Still, those faces kept/keep coming back. You did what most soldiers/sailors with those memories did... You kept on keepin' on. Raised some kids,
adding another boy sometime later...
But those faces.
But you've come to a sort of peace with them, haven't you? Now that you're coming towards the end of this mortal coil. Many more days behind, then
ahead... You'll see them, those faces, again soon. You, too, will again be young, strong, and full of life. Mom will be there, too. I'll miss you, god
how I'll miss you. But you'll be beyond the dreams, and healed. Your friends will be back with you. Your enemies will be friends, too.
I'll always be there.
Love ya, Dad. Your son.
Not sure when, or even why, our young men and women have become the enemy to all too many of us... Not just here in the U.S. But abroad as well.
These young men and women aren't the enemy. They're my dad. My uncles. My sisters. My brother. My best friend in school. They're your children. Our
They didn't put themselves in harms way. Are they willing to? Yes. 'cause that's what they signed up for. They know that.
What they didn't sign up for was to be treated as pariahs. As societal misfits. As something to be wiped off the bottoms of our shoes...
Even our most wondrous govt. can't, for the most part, be bothered with them. ...and that's our fault. Yes, our fault. We've allowed them to be
marginalized. Treated as an enemy. Someone to be watched, distrusted; an enemy in all but name.
Is it any wonder that many of them have problems?
These men and women are ours. They're us. They aren't some alien from another world. They're the kids you played baseball with. Football. Ran track
with. Went to the prom with.
Many blame them for the actions they take. In some cases? The blame is accurately placed. But then? Some will take the actions of a few and brand the
whole. That's so wrong headed as to beggar the imagination.
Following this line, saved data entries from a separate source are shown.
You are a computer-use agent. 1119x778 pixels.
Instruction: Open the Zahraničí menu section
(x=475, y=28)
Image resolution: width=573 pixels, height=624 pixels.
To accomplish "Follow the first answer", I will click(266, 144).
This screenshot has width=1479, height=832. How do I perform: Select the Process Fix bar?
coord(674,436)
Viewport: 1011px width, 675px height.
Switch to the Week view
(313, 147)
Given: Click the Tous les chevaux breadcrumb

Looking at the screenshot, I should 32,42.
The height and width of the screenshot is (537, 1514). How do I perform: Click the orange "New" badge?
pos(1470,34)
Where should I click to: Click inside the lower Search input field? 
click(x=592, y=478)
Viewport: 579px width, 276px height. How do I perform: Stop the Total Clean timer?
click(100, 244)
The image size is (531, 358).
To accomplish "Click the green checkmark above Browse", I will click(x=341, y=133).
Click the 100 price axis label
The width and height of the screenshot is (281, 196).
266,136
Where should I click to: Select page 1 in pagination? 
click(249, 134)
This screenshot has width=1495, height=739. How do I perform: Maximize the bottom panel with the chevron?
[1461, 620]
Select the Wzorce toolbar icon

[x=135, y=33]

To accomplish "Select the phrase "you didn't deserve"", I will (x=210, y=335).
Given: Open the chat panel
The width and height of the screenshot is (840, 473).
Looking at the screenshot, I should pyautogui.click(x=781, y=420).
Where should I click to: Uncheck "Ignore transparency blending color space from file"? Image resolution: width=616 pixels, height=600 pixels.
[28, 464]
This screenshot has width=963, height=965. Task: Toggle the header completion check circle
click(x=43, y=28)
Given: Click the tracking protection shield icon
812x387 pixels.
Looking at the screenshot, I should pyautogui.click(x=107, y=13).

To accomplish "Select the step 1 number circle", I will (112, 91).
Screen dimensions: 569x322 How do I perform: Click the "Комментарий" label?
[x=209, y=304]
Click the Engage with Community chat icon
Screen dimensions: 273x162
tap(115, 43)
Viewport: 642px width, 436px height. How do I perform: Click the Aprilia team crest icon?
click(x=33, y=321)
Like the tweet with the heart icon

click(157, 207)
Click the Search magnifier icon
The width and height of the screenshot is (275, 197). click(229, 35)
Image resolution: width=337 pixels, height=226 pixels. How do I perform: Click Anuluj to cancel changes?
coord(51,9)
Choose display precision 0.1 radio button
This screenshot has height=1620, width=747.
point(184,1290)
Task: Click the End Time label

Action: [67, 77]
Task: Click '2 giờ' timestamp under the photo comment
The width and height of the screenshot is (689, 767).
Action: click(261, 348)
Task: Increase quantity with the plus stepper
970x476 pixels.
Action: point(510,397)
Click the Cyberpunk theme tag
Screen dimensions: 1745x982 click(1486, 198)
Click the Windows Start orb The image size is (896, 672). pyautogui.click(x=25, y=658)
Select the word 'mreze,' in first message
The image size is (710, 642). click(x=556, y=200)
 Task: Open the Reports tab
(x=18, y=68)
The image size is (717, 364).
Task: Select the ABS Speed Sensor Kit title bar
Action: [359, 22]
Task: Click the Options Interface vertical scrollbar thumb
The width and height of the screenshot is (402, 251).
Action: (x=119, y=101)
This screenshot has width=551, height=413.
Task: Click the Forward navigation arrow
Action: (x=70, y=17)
They didn't put themselves in the mountains. Deserts. The oceans. The skies above us. We did. We allowed them to be misused. We allowed them to become
the symbol of tyranny, of oligarchy run amok.
I loathe, beyond my capacity to articulate properly, those who blame our kids for our apathy. Our inability to say NO MORE!! I loathe people who
insist on blaming others for the problems that we could settle with hard work, and the same sort of courage, and fortitude that these kids show on a
daily basis in places so very far from where they should be.
We want these wars to end. We want our children to come home. All this and more, we want. When? When will we realize that it's up to us? These, our
children, won't until we decide it's time for that last bullet to fly.
'til we decide that it's that time, too many of our children will sleep here, instead of on the couch after a meal...
Grace to you all...
When will enough, be enough?
It's up to us now. I wonder if we'll prove worthy?